In the present embodiment, the WDM light propagates between the ROADM devices R1, R2, . . . , and R3. The WDM light is a signal light in which a plurality of remote signal lights having different wavelengths are multiplexed. Therefore, a section including the ROADM devices R1, R2, . . . , and R3 is called a WDM transmission section. On the other hand, a section including the transmission line 50 and the photonic gateway P1 and a section including the transmission line 53 and the photonic gateway P3 are called a remote section, respectively. The remote section partially includes the remote transponders RS and RG, but may include the remote transponders RS and RG as a whole. The remote section is an example of the first section, and the WDM transmission section is an example of the second section.

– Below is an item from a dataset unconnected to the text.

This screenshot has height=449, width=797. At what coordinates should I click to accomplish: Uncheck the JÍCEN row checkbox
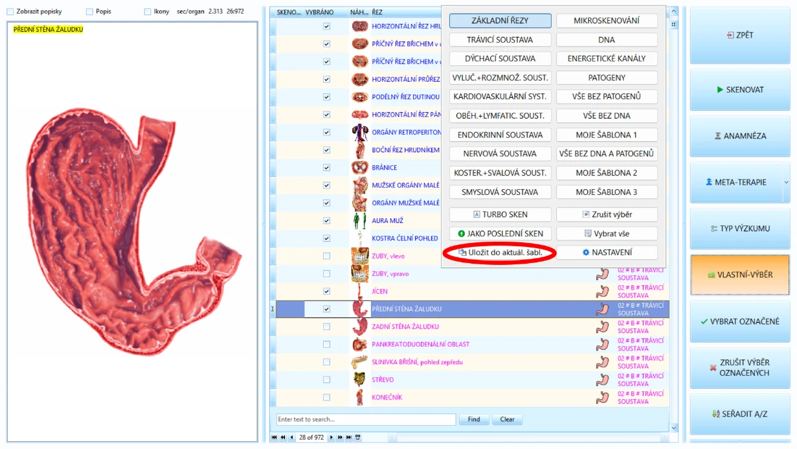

The photonic gateways P1 and P3 and the ROADM devices R1, R2, . . . , and R3 are electrically connected to an network management system (NMS) 100 managed and operated by the communication carrier. The NMS 100 is an example of a network control device. The NMS 100 controls the operations of the photonic gateway P1, the ROADM device R1, and the like through a communication network 150. The communication network 150 is, for example, a data communication network (DCN), and includes at least one of a local area network (LAN), a wide area network (WAN), and the Internet.

The remote transponders RS and RG are not directly connected to the communication network 150. As will be described in detail later, the NMS 100 acquires various information indicating a transmission state of each of the photonic gateway P1, the ROADM device R1, and the like. Upon acquiring the information, the NMS 100 executes control for improving the transmission performance of the optical network NW with respect to the ROADM device R1 and the like based on the acquired information. The extension of the transmission distance in the optical network NW is realized by the improvement of the transmission performance.

The optical network system is realized by the remote transponder RS, the photonic gateway P1, the ROADM device R1, and the NMS 100. The optical network system may be realized by the ROADM device R3, the photonic gateway P3, the remote transponder RG, and the NMS 100.

Referring to FIGS. 2 to 6, the details of the remote transponders RS and RG, the photonic gateways P1 and P3, and the ROADM devices R1, R2, . . . , and R3 will be described.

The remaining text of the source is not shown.